Task statement: From the line below containing "You are a GUI" to the final line, print each line exactly as written. No pictures belong in the copy.

The input:

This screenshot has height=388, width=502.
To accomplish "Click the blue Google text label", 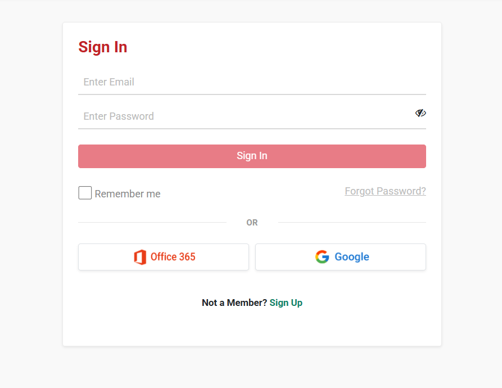I will tap(352, 257).
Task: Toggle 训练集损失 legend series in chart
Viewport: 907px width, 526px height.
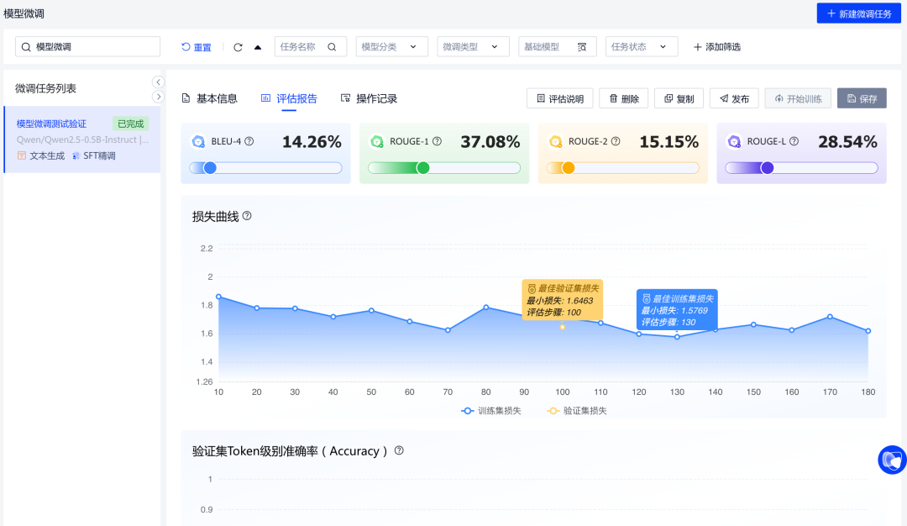Action: coord(491,411)
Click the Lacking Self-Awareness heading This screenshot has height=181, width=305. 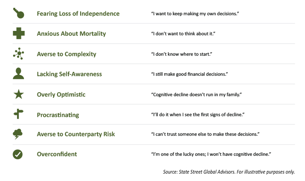click(x=69, y=74)
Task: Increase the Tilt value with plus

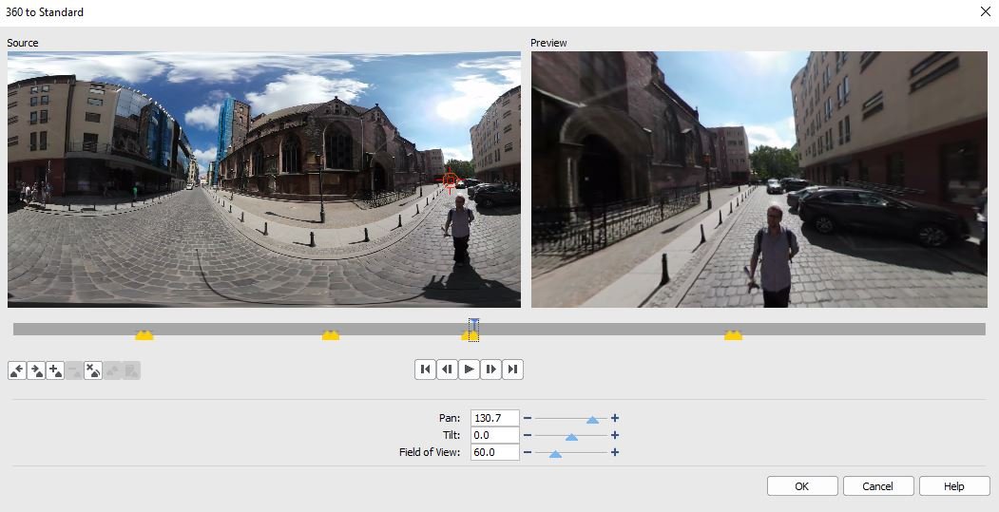Action: coord(615,435)
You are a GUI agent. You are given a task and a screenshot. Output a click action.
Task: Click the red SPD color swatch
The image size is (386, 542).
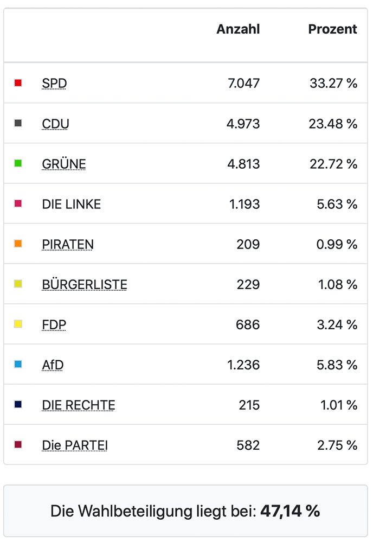click(x=18, y=83)
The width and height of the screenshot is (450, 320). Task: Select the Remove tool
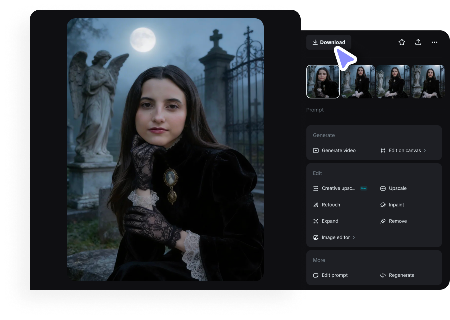398,221
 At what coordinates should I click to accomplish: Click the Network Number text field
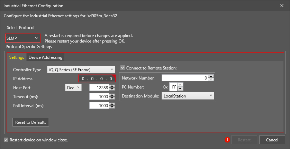[184, 78]
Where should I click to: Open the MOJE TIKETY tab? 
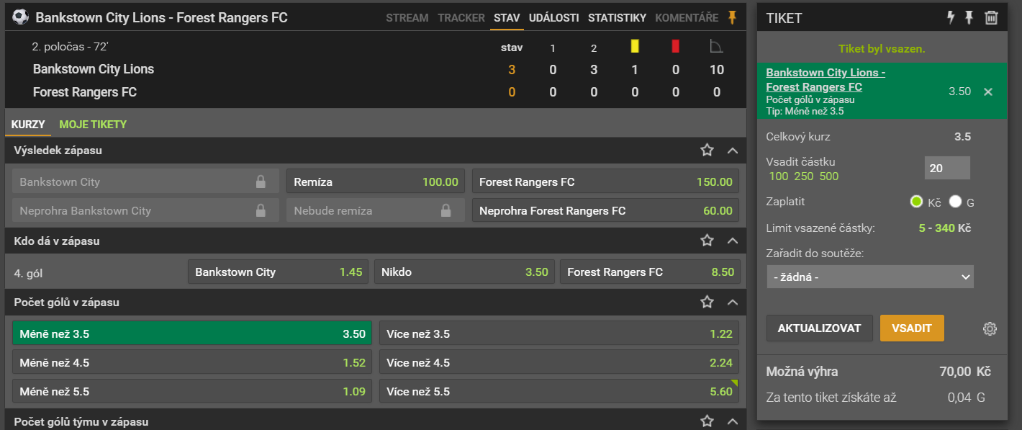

Solution to the exercise:
You are a GUI agent. You are given a task and a screenshot. Output a click action.
Task: Click the red SPD color swatch
The image size is (386, 542).
click(x=18, y=83)
The width and height of the screenshot is (450, 320). Task: Select the Remove tool
398,221
 At what coordinates should I click to accomplish: Click the Network Number text field
[184, 78]
Where should I click to: Open the MOJE TIKETY tab? 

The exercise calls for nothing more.